• **Instruction**:
Copy each of these records word for word.

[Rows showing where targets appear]
● ● ● ● ●

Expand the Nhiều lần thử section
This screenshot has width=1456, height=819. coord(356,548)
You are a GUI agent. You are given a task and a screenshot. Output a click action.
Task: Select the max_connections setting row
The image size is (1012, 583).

● ● ● ● ●

• **Complete output**:
Expand the Nhiều lần thử section
This screenshot has width=1456, height=819. coord(356,548)
You are a GUI agent. You are given a task and a screenshot. Output a click action.
Task: Select the max_connections setting row
The image size is (1012, 583).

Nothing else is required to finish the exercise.